Lake Tahoe water clarity improved in 2025, but long-term recovery remains stalled
Lake Tahoe’s water clarity has reached a plateau, showing no significant long-term improvement or decline, even as the annual average has trended downward over the past several decades.
The annual average water clarity measured in 2025 was 69.2 feet — nearly 7 feet better than the average of 62.3 feet recorded in 2024, according to the 2025 Lake Tahoe Clarity Report. by UC Davis’ Tahoe Environmental Research Center. Scientists gauge clarity by lowering a 10-inch white disk, called a Secchi disk, into the lake and measuring the depth at which it remains visible.
Although the 2025 measurement improved compared with 2024, researchers cautioned against celebrating the change, explaining that water clarity remained far below historic levels.
“Water clarity rapidly declined through the late 1990s and then leveled off to what we see today,” Stephanie Hampton, the director of the Tahoe Environmental Research Center, said in a statement. “Statistical analysis shows us that this year was not significantly different from last year, and lake clarity has not substantially improved for decades.”
Declining clarity
UC Davis began tracking the lake’s clarity in 1968, when visibility measured 102.4 feet. Lake clarity has continued to dip ever since. Since 1988, water clarity has remained below 80 feet, with a high of 78.1 feet recorded in 2002 and a low of 60.4 feet measured in 2017.
The states of California and Nevada jointly created the Tahoe Regional Planning Agency, or TRPA, in 1969 in response to early findings indicating the lake’s declining clarity. Along with more than 80 public and private organizations, the TRPA is working to restore lake clarity to 97.4 feet — the average level recorded between 1967 and 1971 — under the Lake Tahoe Environmental Improvement Program, according to Kat Kerlin, a spokesperson for the UC Davis Tahoe Environmental Research Center.
Causes of cloudy waters
Researchers have identified fine particles in the lake’s upper waters as one of the key factors affecting water clarity. Fine particles include microscopic sediment, debris and organic matter, including phytoplankton, wildfire ash, decaying plant debris and clay. They enter the lake from streams and the atmosphere or occur naturally in the lake. Seasonal peaks in fine particles in 2025 correlated with water clarity, aligning with findings from recent years.
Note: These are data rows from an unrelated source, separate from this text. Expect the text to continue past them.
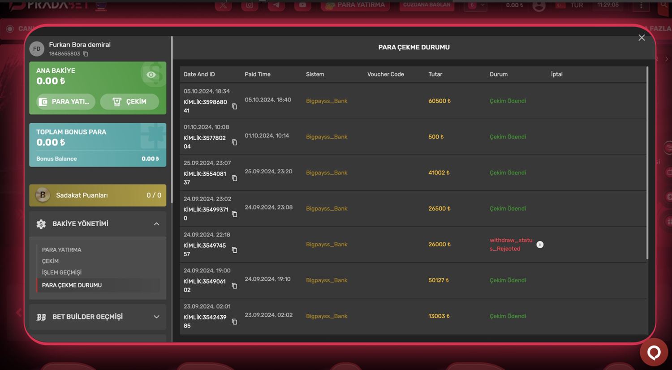This screenshot has height=370, width=672.
Task: Open İşlem Geçmişi from sidebar menu
Action: click(x=62, y=272)
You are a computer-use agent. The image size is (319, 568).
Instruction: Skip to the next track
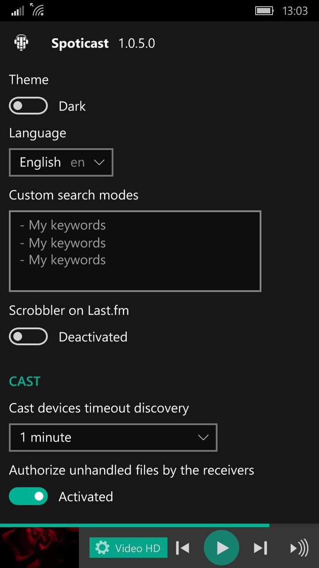pyautogui.click(x=261, y=548)
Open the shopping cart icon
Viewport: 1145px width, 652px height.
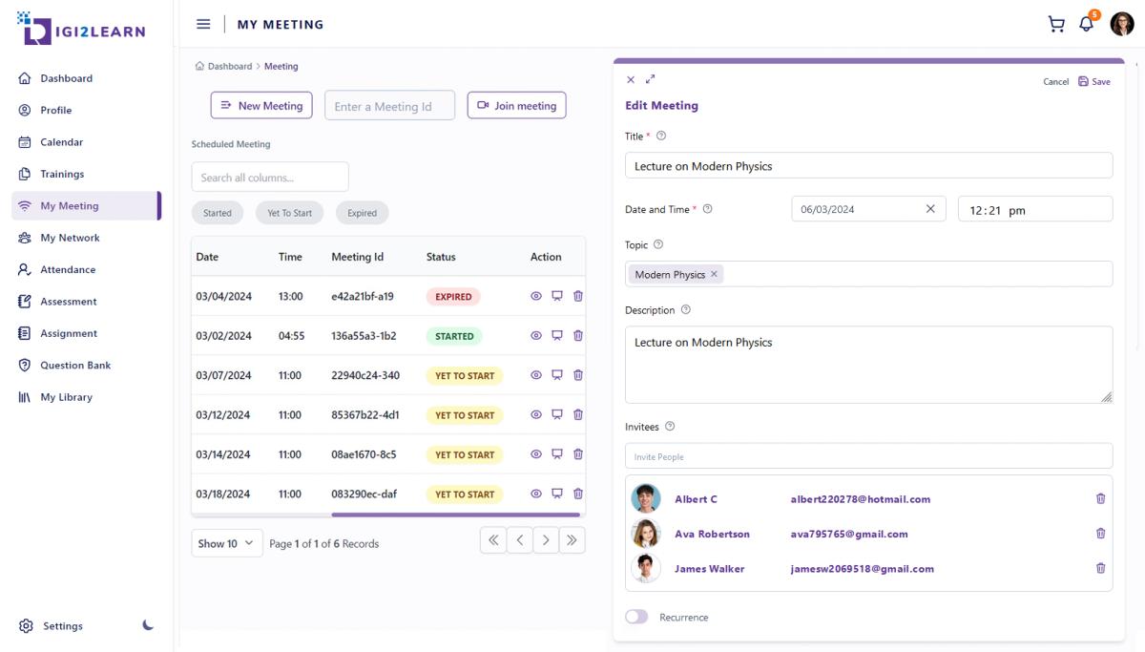pyautogui.click(x=1055, y=25)
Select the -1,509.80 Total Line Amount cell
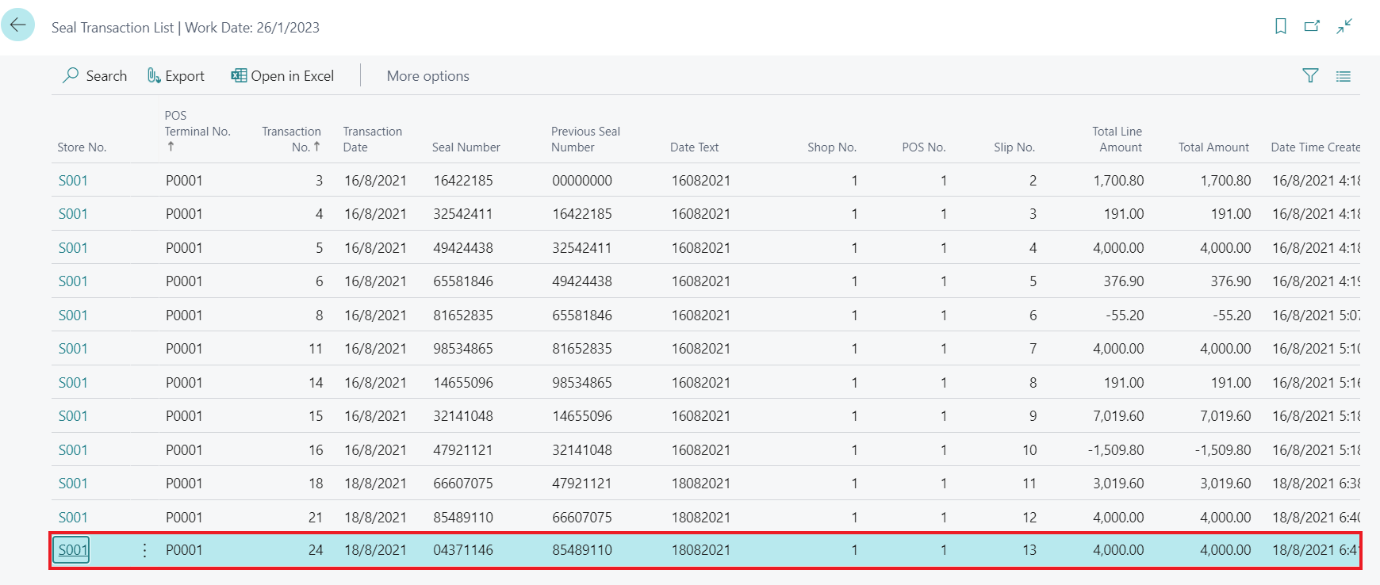The image size is (1380, 585). coord(1115,450)

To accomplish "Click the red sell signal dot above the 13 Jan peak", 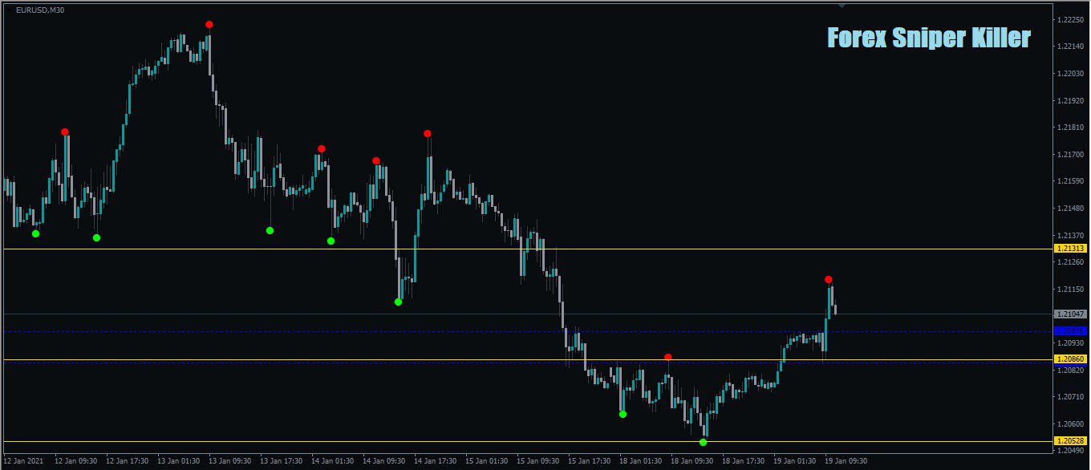I will tap(209, 25).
However, for scientists seeking to restore the lake’s clarity to its historic levels, the correlation does not explain why clarity has plateaued — the answer appears to lie in particle research, according to Hampton.
“Over the past several decades, water clarity has plateaued rather than improved,” Hampton said. “Why isn’t clarity improving more? To really answer that question and find out what is currently driving water clarity, examining the nature of the particles is a key research priority.”
Researchers will employ new techniques in 2026 to investigate the lake’s phytoplankton community — including its smallest component, picoplankton — to determine the extent to which phytoplankton and picoplankton influence clarity. Using holographic imaging technology, scientists will also investigate particle aggregation to determine how the lake’s physical dynamics cause particles to clump together and sink, affecting water clarity.
“These approaches aim to combine new science and engineering perspectives to understand the interconnected system of Lake Tahoe and help shape the future of clarity research at the lake,” Kerlin said in a statement.